What, then, is the solution? What marketers need are "T-shaped" skills that offer breadth and depth in the right places, plus accessible technology that can help get the job done. According to the online marketing agency Distilled, “T-shaped individuals can tackle diverse projects with creativity and agility while maintaining high effectiveness because they know enough to implement the knowledge of experts and know when to bring them to the table.”

Some of these so-called “experts” will be machines soon enough — already, automation in marketing has brought new tools to market that can send emails, schedule posts and analyze data. The T-shaped marketers of tomorrow, then, must be technology gurus with a depth of social and emotional intelligence to complement their abilities.

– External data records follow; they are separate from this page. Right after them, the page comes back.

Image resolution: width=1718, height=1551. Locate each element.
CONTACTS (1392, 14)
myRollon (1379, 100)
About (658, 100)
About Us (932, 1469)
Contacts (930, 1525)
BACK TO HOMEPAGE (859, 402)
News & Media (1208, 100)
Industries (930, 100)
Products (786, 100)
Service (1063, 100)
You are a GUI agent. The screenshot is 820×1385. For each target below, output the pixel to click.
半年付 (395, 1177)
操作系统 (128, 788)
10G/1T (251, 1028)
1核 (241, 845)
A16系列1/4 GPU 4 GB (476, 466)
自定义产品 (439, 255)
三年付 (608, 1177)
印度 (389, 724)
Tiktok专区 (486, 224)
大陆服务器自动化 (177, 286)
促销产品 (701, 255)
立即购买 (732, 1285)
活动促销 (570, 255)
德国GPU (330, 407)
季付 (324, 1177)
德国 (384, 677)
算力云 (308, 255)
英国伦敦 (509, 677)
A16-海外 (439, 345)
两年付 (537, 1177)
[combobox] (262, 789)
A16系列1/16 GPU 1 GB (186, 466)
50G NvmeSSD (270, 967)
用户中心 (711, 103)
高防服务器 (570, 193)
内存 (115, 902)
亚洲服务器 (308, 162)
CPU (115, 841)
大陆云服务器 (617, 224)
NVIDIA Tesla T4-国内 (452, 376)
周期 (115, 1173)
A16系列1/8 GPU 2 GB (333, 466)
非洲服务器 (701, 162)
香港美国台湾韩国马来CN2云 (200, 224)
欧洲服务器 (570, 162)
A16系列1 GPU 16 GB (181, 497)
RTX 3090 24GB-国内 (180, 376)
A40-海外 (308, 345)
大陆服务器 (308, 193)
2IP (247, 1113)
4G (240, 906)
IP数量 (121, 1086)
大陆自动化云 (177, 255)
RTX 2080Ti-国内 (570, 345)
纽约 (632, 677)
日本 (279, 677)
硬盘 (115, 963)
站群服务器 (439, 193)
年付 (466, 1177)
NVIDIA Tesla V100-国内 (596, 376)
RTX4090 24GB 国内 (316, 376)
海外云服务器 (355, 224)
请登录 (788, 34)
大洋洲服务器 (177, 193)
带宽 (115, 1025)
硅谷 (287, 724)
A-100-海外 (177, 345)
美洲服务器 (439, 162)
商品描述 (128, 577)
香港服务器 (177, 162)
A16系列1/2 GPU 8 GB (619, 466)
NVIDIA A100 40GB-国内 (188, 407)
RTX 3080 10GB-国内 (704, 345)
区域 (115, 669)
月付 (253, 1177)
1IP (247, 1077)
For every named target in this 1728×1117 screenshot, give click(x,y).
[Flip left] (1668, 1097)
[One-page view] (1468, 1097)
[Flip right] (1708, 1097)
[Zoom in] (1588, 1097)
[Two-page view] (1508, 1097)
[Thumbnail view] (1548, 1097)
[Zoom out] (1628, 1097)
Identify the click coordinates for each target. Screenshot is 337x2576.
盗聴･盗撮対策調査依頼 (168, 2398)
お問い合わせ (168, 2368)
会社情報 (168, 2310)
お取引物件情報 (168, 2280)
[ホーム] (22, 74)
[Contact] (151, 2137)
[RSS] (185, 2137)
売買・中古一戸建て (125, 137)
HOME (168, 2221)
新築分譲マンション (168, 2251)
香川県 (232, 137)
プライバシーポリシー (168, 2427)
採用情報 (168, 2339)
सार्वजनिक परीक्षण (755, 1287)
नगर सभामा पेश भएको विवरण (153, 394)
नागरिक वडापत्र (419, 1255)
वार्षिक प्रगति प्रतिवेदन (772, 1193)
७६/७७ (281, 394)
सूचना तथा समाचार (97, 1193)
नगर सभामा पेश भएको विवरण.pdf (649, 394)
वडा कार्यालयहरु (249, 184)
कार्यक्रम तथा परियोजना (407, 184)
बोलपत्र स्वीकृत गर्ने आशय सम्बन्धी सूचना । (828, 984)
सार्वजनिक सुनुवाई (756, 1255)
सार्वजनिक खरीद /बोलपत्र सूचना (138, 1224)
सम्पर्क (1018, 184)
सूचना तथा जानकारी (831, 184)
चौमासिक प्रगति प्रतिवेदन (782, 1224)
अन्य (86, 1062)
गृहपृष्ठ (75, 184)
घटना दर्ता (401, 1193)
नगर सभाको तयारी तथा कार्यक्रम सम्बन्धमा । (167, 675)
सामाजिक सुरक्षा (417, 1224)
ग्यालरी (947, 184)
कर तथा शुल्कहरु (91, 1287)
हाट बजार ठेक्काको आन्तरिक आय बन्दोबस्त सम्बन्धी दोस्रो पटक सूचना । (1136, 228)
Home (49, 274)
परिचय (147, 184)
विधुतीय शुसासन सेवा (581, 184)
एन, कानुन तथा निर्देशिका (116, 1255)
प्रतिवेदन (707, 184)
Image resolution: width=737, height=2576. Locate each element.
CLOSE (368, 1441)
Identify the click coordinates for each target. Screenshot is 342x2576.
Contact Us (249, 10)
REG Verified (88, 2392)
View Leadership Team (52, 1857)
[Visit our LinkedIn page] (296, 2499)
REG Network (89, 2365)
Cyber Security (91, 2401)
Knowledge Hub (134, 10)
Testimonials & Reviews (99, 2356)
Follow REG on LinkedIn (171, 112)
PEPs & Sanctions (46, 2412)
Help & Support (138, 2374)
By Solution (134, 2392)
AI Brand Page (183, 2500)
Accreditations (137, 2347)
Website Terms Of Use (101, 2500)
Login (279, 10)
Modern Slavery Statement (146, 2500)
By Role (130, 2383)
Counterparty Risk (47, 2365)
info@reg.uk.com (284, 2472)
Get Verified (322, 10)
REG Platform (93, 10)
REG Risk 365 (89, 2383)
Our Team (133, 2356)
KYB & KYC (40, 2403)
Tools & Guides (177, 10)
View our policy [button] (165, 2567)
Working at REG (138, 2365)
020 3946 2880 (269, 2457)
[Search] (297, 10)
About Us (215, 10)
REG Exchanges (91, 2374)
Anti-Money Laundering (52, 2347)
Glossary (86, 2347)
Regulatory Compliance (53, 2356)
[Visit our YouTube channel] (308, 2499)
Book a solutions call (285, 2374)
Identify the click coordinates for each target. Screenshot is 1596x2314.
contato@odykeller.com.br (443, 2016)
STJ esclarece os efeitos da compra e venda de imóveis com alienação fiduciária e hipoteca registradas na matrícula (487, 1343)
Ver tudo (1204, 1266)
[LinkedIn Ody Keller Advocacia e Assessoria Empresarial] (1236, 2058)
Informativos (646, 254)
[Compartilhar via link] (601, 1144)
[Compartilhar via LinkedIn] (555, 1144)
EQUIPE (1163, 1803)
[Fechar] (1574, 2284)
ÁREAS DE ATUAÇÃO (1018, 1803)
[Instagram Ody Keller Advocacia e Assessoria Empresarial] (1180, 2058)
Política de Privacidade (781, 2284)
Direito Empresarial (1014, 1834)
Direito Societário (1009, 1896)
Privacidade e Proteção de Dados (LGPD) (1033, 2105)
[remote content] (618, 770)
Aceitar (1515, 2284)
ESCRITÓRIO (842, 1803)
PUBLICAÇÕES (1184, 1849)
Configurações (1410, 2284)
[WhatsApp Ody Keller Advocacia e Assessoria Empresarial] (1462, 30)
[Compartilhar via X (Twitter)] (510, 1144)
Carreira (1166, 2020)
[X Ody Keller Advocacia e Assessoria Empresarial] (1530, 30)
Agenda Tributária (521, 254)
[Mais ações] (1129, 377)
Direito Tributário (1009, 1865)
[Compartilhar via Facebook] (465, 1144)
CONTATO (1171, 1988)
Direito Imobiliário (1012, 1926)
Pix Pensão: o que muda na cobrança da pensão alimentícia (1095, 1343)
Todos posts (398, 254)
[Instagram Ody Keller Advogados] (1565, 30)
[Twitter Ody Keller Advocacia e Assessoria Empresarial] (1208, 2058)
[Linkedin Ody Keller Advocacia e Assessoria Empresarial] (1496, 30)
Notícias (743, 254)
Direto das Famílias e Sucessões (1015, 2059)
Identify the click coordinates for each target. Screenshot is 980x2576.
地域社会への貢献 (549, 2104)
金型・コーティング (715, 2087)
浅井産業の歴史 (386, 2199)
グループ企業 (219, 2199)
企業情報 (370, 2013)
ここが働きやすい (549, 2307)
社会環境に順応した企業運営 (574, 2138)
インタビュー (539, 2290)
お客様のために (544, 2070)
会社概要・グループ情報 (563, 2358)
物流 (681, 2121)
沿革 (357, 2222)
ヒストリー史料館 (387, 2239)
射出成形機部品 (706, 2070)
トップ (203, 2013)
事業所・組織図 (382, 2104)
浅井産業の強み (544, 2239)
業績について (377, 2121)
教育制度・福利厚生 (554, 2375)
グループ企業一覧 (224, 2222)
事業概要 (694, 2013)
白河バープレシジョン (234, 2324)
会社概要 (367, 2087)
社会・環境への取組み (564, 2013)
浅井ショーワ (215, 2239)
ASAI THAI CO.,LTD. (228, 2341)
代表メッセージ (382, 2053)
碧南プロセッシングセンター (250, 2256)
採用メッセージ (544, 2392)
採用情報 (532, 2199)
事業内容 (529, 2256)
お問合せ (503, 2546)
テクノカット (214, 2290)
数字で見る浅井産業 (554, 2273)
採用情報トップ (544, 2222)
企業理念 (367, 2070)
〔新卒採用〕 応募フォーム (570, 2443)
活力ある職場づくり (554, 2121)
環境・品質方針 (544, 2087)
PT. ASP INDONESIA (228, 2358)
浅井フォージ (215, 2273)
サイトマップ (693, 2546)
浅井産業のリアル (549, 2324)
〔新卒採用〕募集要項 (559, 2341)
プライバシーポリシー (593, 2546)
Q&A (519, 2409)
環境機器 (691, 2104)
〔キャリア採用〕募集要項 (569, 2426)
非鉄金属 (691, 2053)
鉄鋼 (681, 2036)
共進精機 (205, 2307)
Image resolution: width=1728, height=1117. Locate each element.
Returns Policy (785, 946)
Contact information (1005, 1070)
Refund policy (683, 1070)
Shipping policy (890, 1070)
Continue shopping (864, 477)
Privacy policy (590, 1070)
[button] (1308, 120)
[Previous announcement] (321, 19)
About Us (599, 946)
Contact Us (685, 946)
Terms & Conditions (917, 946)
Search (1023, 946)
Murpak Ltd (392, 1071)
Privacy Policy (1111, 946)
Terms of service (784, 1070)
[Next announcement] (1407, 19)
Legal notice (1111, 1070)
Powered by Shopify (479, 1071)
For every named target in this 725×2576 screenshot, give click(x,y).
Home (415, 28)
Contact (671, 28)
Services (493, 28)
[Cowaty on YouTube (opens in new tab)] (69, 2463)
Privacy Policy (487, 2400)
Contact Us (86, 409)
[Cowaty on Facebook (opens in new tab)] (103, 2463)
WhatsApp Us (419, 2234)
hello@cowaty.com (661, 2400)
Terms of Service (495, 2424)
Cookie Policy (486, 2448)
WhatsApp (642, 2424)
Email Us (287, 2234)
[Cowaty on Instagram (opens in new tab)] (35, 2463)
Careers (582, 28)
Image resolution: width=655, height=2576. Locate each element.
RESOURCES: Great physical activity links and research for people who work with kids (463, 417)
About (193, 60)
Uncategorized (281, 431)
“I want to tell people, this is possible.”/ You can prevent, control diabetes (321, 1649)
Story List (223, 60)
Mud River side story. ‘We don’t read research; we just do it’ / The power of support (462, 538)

AI can come into the picture when hiring and training aren’t enough, as I believe may already be the case. Brands can explore AI support options like Drift and Conversica to incorporate machine learning into their roles to round out their services.

3. Empowering Citizen Marketing Scientists

Information technology (IT), marketing and data science skills are blending together, and for good reason: all have become essential for modern marketers to do their jobs efficiently. As I mentioned previously, good marketers have human skills like creativity and emotional intelligence alongside well-rounded tech skills. Requiring the latter, though, may seem like a high bar, especially if it means marketers must be full-fledged data scientists and IT professionals on top of their marketing expertise.

The only way for marketers to close the skills gap is to democratize tech skills so that everyone can perform decently. Regarding analytic needs, Big Data consultant Bernard Marr describes one solution as the rise of the “citizen data scientist” in Forbes. “Businesses, particularly larger ones with more mature Big Data analytical operations,” Marr writes, “are finding that it is too important to be left solely in the hands of the data scientists.”

When applied to marketing and AI, this idea could be applied to a “citizen marketing scientist” — in other words, a person who can use and interpret machine learning and AI tools without having the background required to, say, create and program them.

AI makes data easier and less time-consuming for people to interpret, allowing for this digital democratization to take place in the marketing field. While technology experts will still be important, making tech tools more accessible and user-friendly will empower workers through talent augmentation.

Get Started Now

Whether investing in AI, hiring or training, marketers need to take the skills gap seriously. The first step is to examine your assets and figure out what you’re missing by auditing your services for deficiencies. Next, troubleshoot solutions and implement what works in order to move the needle forward. Expect that the gap will continue to widen even as you fill in negative space.

If you find it’s too much to keep your team up-to-date, consider outsourcing some skills to specialists on a freelance basis or automating them with AI. The future of marketing will require human-computer cooperation, and there is no time like the present to foster this collaboration.

The skills gap will not close on its own: Smart leaders will need to push constantly to get there or be left on the wrong end of a colossal chasm. As this issue becomes more and more apparent, I have no doubt more AI solutions will materialize to keep marketers at the top of their game, even as the rules of the industry change.